Wybrany fragment ->
· · ·

A wyciągnąć pstrąga na swoją pierwszą własnoręcznie ukręconą muchę? Bezcenne:)



Gdzie trzymać muchy? Jest wiele opcji, wszędzie, nawet w castoramie są dostępne niewielkie plastikowe pudełka do których te muchy można wsadzić. Ja natomiast poszedłem krok dalej. Kupiłem balse (bardzo lekkie drewno, dostępne w sklepach modelarskich), sprzedają ją w "deskach", moja akurat miała wymiary 110x20x1000 mm. Wyciąłem z niej odpowiedni kawałek, wziąłem dłuta do ręki i zacząłem dłubać.

Trochę to trwało, ale balsa jest bardzo łatwa do modelowania i po parunastu minutach, miałem już ładna kupkę wiórków i surowe wnętrze przyszłego pudełka.

 Następnie papierem ściernym ładnie wyszlifowałem ścianki, zamontowałem zawiasy i górną pokrywę. A w bocznych ściankach ukryłem magnesy neodymowe, których nie widać a dzięki nim pudełko jest stale zamknięte i nie otworzy się niespodziewanie.

A jak wygląda gotowe już, zabejcowane pudełko? Wystarczy obejrzeć 57 (2010r) odcinek programu wędkarskiego "Taaaka Ryba" prowadzonego przez Jurka Biedrzyckiego, tam właśnie moje pudełko jest prezentowane.

piątek, 6 maja 2011

Pierwsza Nocka

Trochę to trwało zanim dojechaliśmy nad wodę, można by rzec, że nawet się spóźniliśmy bo jadąc na nockę trzeba już być na miejscu zanim się ściemni i korzystać jeszcze z momentu kiedy zachodzi słońce, bo jest to moment kiedy ryby naprawdę wariują. My dojechaliśmy dobrą godzinę po zmroku, a biorąc pod uwagę czas rozkładania sprzętu czy przygotowywania miejsca, to straciliśmy sporo potencjalnych ryb. Gdy już wszystko było gotowe, wędziska zarzucone, świetliki na spławikach pięknie się jarzyły, tylko czekaliśmy aż jeden z nich zniknie pod wodą.

Od czasu do czasu coś się spławiało, coś chlapało, czasem jakieś małe szproty, czasem jakieś większe sztuki, tym bardziej wzrastały emocje, bo wiedziałem, że prędzej czy później będę holował rybę. Wpatrując się w jaskrawo świecące spławiki, widać było małe falki tworzone przez szalejące ryby. Parę razy po niewielkim poruszeniu spławika, podbiegałem do wędek i czekałem w gotowości, Ryhul siedzący obok mnie zaciskał dłoń na rękojeści podbieraka.  Niestety, kolejny raz tylko postraszyło. Czekamy dalej. Robiło się zimno, więc postanowiłem podejść do samochodu po kurtkę, Ryhul zażartował, że pewnie tylko odejdziesz to CI weźmie... I jakby ryby usłyszały jego słowa, ledwo odszedłem od wędek a jeden ze spławików powolutku jak mała lokomotywa odjeżdżał ze swojego miejsca i schodził coraz niżej pod wodę. Nieważne czy miałem coś wtedy w rękach, wszystko rzuciłem o ziemie i złapałem się za wędkę, przycięcie i czuje opór!! Jest!! Chwile holowałem, Ryhul sprawdził się jako podbierak i ryba wylądowała na brzegu. No i jest karp, malutki tak coś koło 35 cm. Ucieszeni z pierwszej ryby i z tego, że coś się dzieje zarzuciliśmy wędkę i dalej rozmawiając czekaliśmy na kolejne sztuki.

· · ·

Dostarczony materiał ->

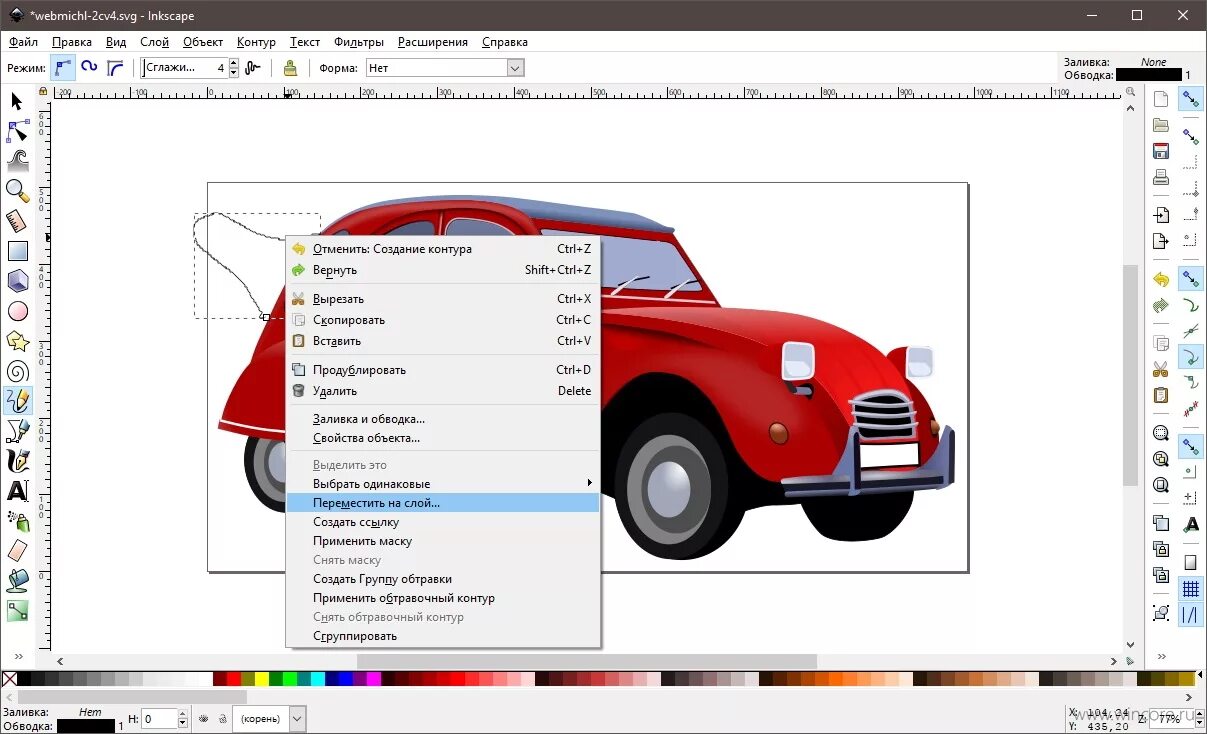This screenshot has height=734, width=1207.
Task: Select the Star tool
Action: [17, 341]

· · ·

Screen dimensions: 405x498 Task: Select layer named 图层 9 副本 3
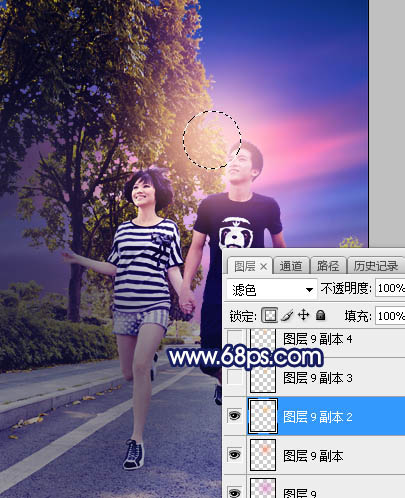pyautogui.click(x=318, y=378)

· · ·

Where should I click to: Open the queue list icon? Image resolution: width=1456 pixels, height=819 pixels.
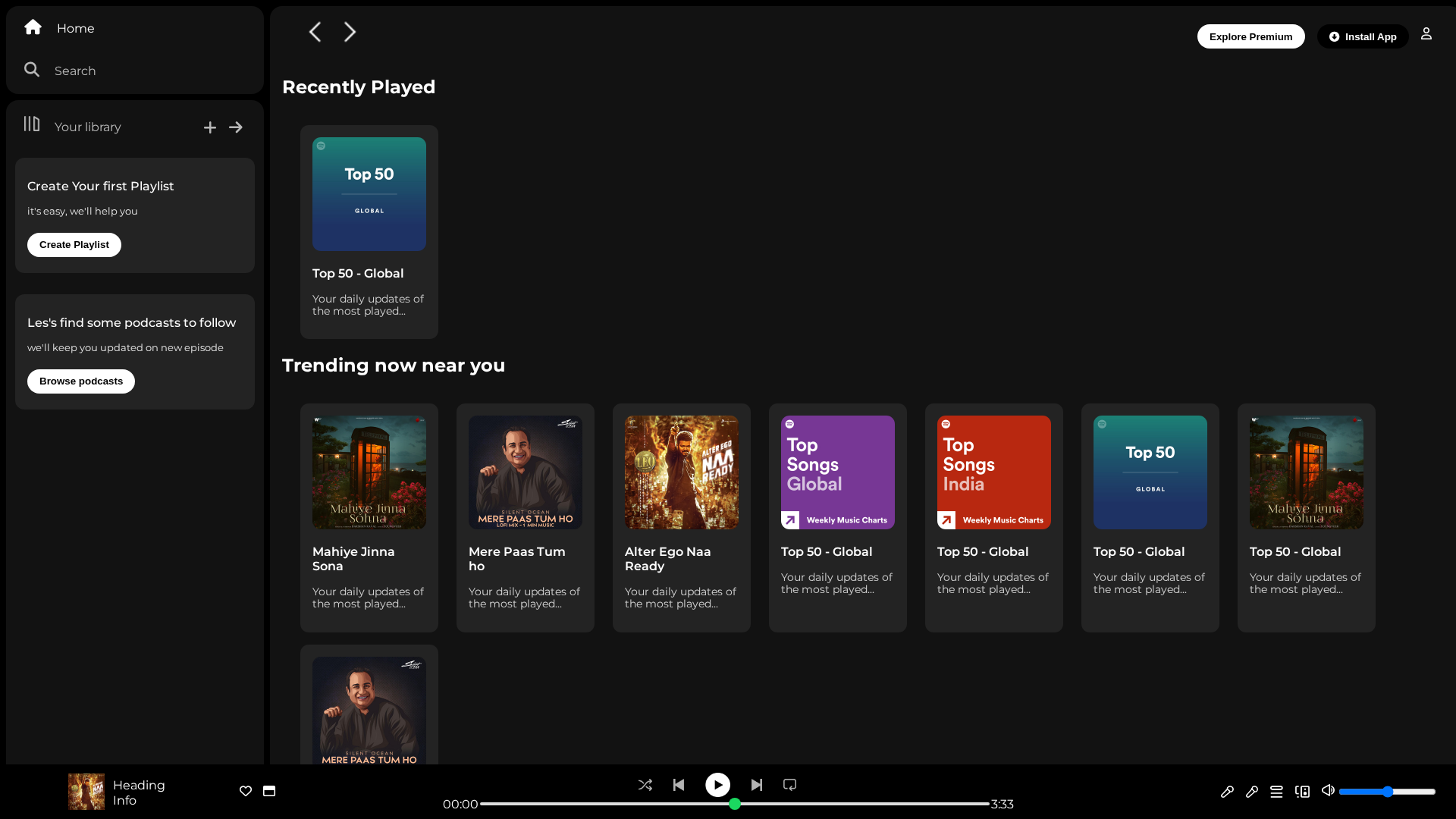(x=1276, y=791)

· · ·

Ćwiczenie -> Proszę podać, z jakiego drewna wykonano pudełko na muchy opisane w wybranym fragmencie. Wiersze nie są potrzebne do wykonania zadania.

Wynik zadania -> Z balsy, bardzo lekkiego drewna dostępnego w sklepach modelarskich.